Work required>
Where a line in the material below has the string "person", please report it.

___

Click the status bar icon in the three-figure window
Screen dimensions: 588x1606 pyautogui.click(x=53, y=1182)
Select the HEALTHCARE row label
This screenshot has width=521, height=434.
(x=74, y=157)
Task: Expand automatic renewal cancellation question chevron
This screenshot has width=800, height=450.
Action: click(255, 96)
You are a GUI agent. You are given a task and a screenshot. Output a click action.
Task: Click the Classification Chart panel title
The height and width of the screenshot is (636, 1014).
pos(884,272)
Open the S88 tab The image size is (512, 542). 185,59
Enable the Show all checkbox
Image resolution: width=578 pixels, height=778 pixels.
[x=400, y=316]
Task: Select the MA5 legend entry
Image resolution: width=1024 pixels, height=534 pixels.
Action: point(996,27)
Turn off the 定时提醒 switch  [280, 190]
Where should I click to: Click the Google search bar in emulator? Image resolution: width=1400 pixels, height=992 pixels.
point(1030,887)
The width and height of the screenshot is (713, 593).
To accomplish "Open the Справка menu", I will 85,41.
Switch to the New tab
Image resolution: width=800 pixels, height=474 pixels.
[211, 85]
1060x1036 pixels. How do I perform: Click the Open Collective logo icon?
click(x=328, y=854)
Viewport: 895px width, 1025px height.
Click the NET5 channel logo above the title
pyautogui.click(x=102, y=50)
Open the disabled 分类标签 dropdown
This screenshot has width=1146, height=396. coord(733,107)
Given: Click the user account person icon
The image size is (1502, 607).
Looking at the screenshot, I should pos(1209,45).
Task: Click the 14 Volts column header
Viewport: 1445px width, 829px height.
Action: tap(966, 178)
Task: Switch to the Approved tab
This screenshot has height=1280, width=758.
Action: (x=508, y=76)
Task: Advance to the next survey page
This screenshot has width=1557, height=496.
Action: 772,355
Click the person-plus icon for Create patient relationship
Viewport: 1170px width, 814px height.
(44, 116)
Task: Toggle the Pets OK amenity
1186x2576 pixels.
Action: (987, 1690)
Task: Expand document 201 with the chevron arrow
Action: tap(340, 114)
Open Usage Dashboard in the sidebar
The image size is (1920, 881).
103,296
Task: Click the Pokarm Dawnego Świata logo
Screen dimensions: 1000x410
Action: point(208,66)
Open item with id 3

___

Solution below>
Given: Click the user account person icon
Click the person-plus icon for Create patient relationship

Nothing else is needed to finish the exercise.